◆ PROBLEM DETAILS ◆
From the line containing "You are a computer-use" to the end of the records, print every line exactly, both ends included, and leave out the pictures.

◆ EXERCISE DATA ◆
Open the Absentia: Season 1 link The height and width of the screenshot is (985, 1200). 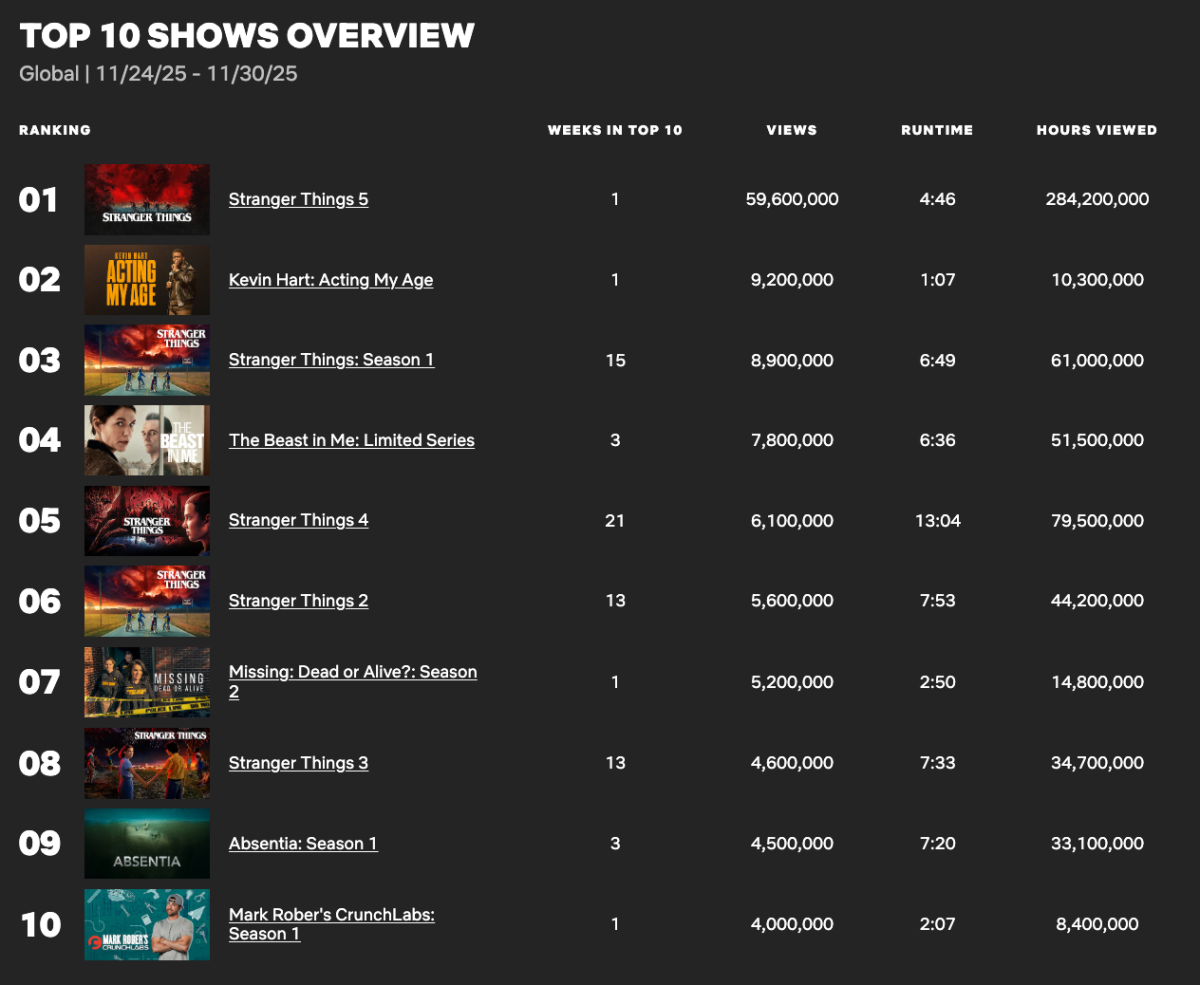click(303, 844)
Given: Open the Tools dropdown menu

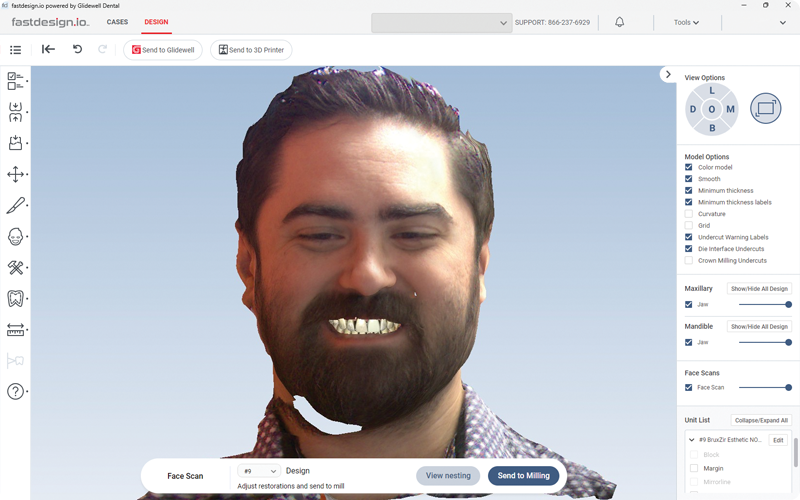Looking at the screenshot, I should tap(686, 22).
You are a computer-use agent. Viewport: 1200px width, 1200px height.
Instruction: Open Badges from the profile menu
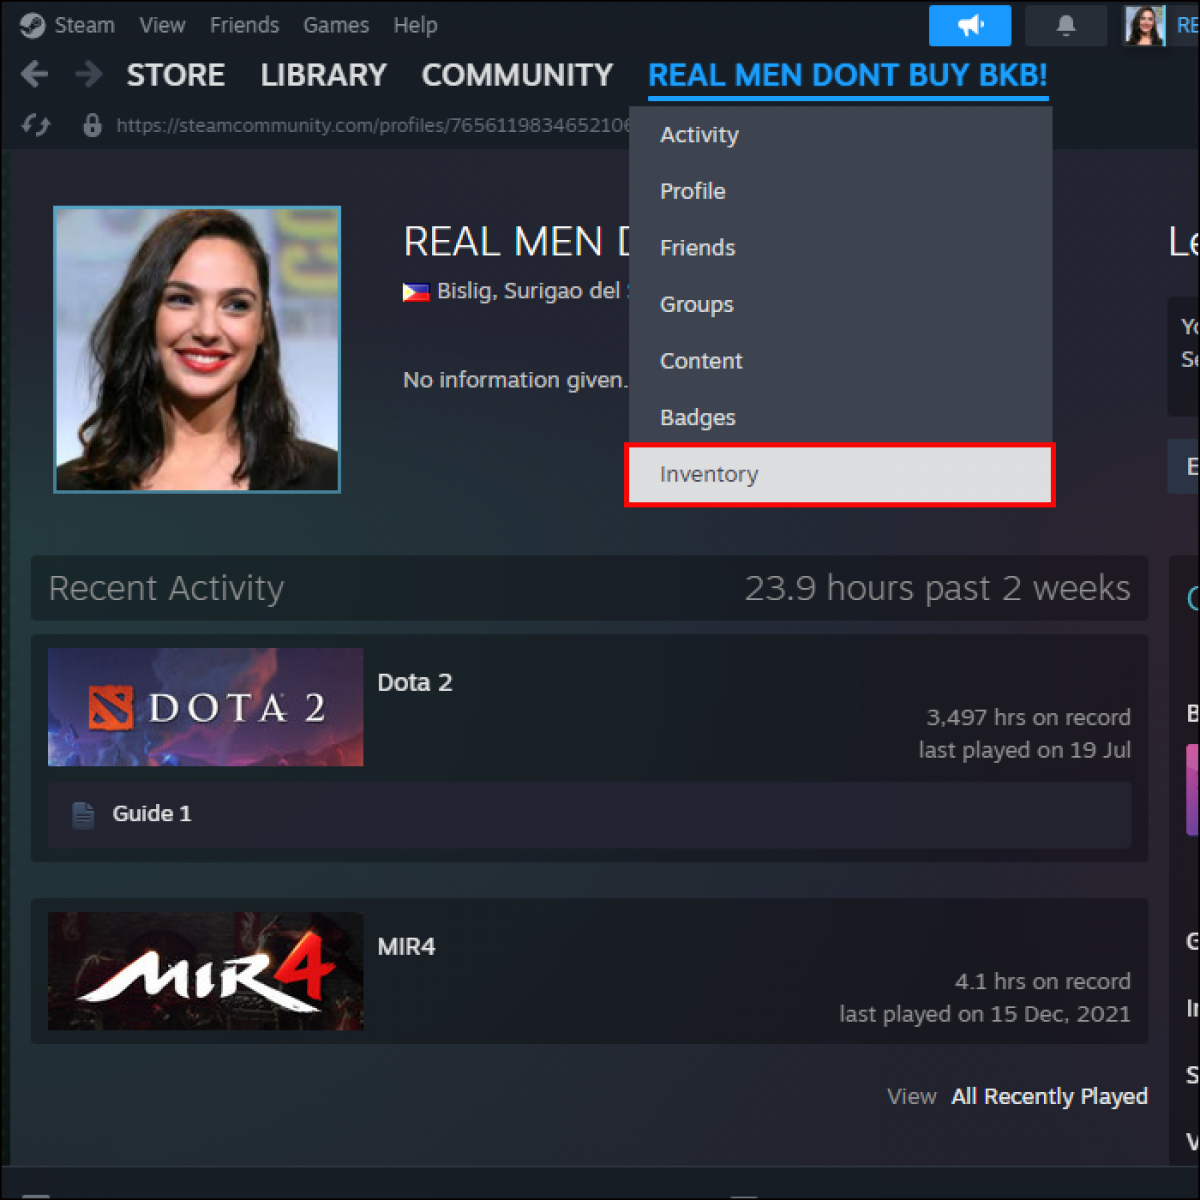click(x=697, y=417)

◆ SOLUTION TO THIS TASK ◆
You are a computer-use agent. Viewport: 1200px width, 1200px height.
Instruction: Open Badges from the profile menu
click(x=697, y=417)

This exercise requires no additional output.